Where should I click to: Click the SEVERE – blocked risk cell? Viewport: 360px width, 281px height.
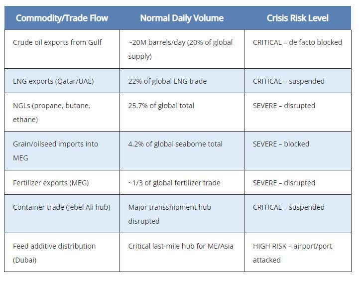[x=281, y=144]
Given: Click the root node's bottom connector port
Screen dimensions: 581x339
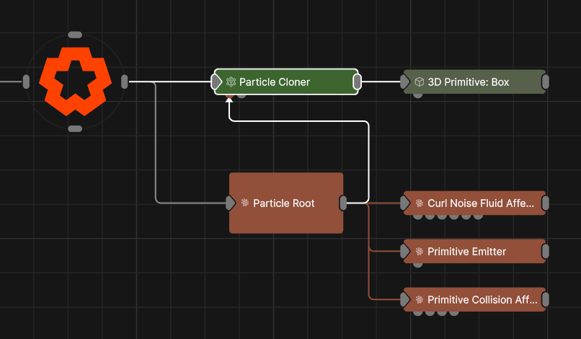Looking at the screenshot, I should pos(75,128).
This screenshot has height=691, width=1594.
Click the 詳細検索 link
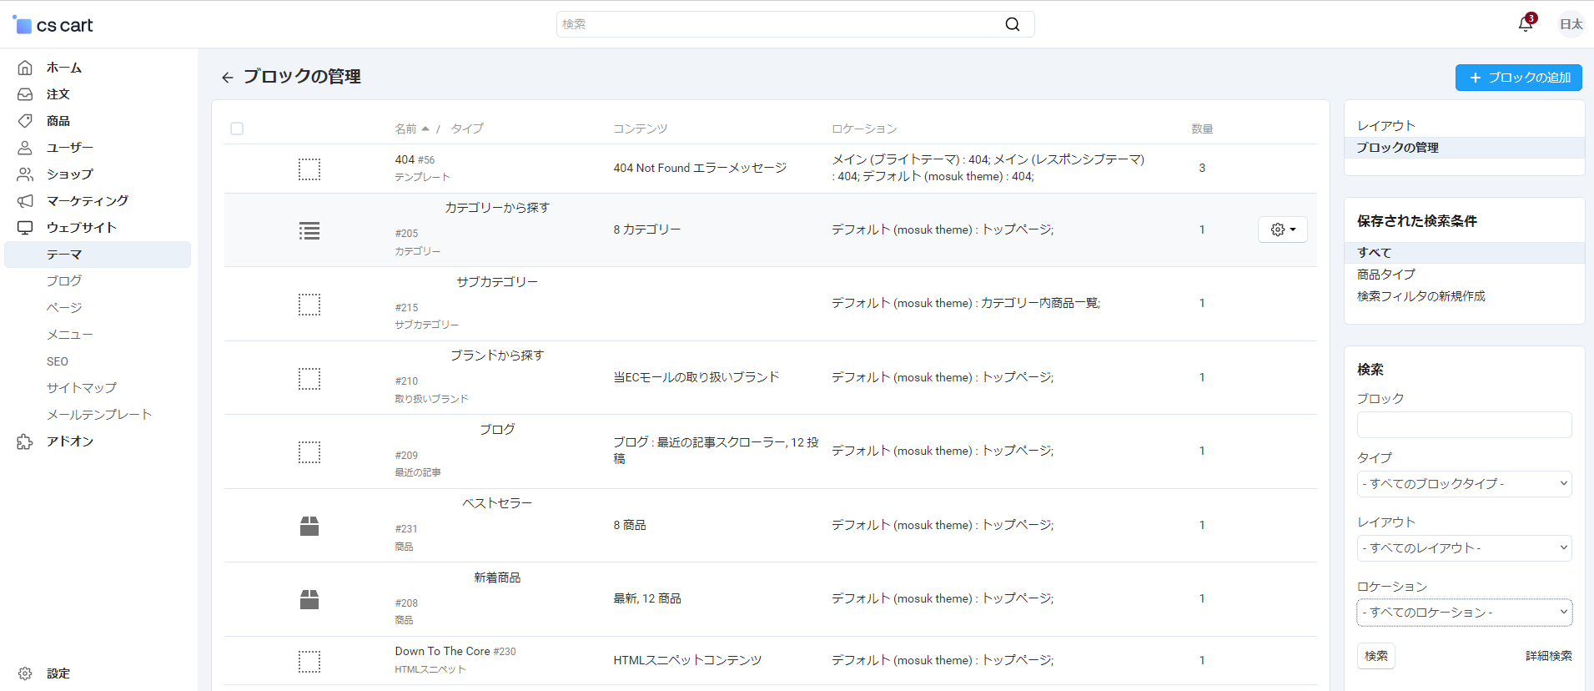pos(1548,656)
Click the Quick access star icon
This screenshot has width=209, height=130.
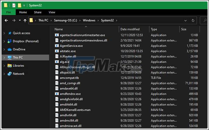(x=9, y=33)
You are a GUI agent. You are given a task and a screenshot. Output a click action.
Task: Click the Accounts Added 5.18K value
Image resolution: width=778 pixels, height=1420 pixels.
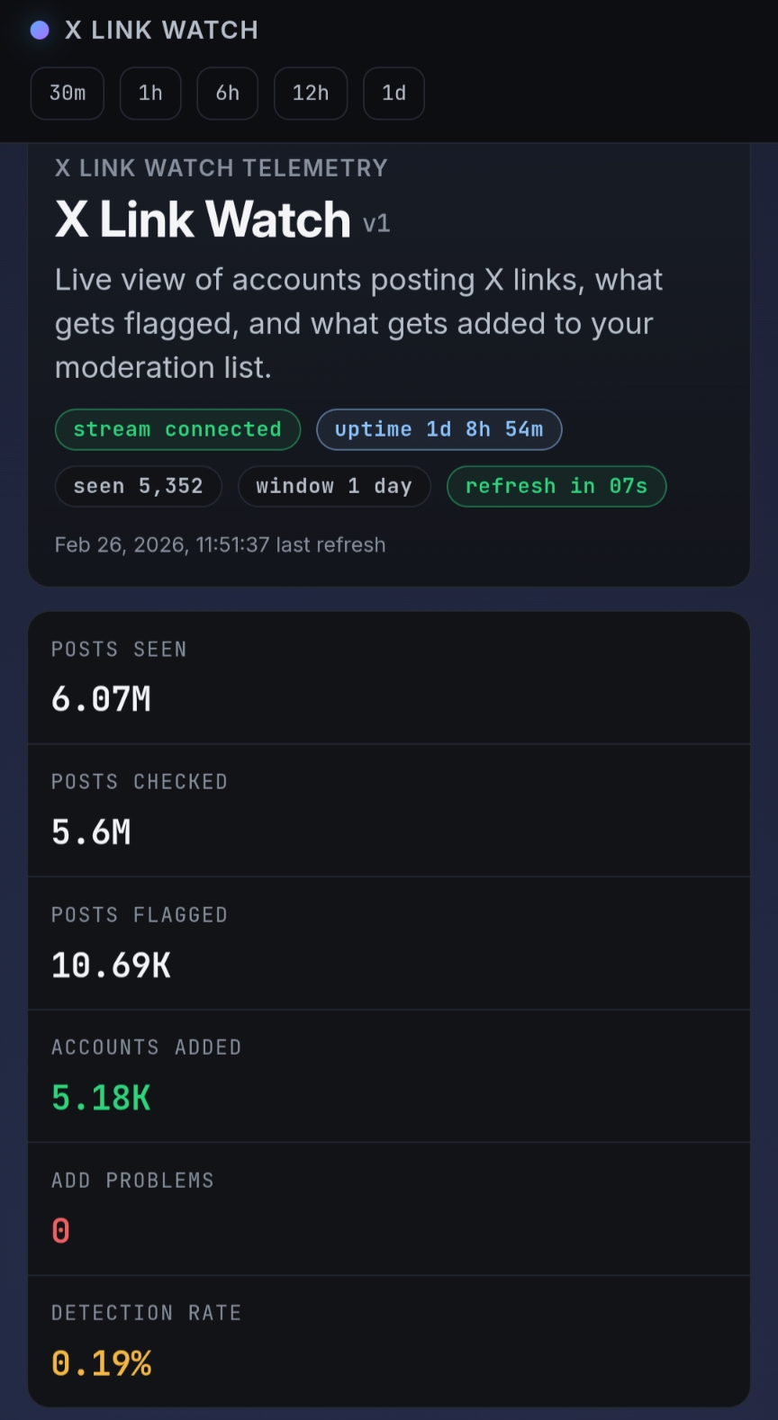(101, 1099)
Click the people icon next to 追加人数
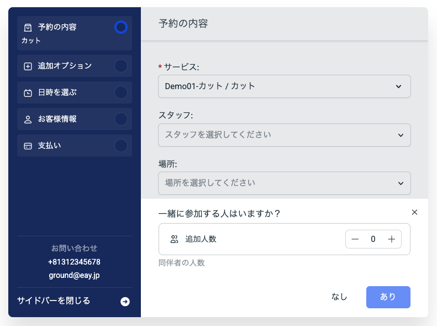Viewport: 437px width, 326px height. coord(175,239)
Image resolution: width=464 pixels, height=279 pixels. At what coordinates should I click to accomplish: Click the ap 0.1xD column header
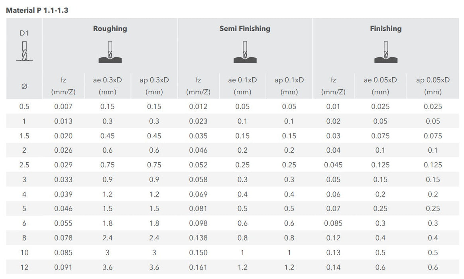coord(289,86)
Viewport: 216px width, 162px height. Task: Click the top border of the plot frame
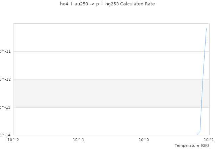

# # # # # # #

> Your instructions:
Leave out the pictures, and retype exactly the lines from the one containing "This screenshot has height=691, width=1594." through the final line of the data.

> Output of the task:
This screenshot has height=691, width=1594.
Click the 詳細検索 link
pos(1548,656)
Click the Quick access star icon
This screenshot has width=209, height=130.
(x=9, y=33)
You are a GUI agent. You are given a task and a screenshot. Output a click action.
Task: Click the Accounts Added 5.18K value
Image resolution: width=778 pixels, height=1420 pixels.
(101, 1099)
Click the people icon next to 追加人数
Viewport: 437px width, 326px height. coord(175,239)
Image resolution: width=464 pixels, height=279 pixels. At what coordinates should I click to accomplish: Click the ap 0.1xD column header
coord(289,86)
Viewport: 216px width, 162px height. Task: Click the top border of the plot frame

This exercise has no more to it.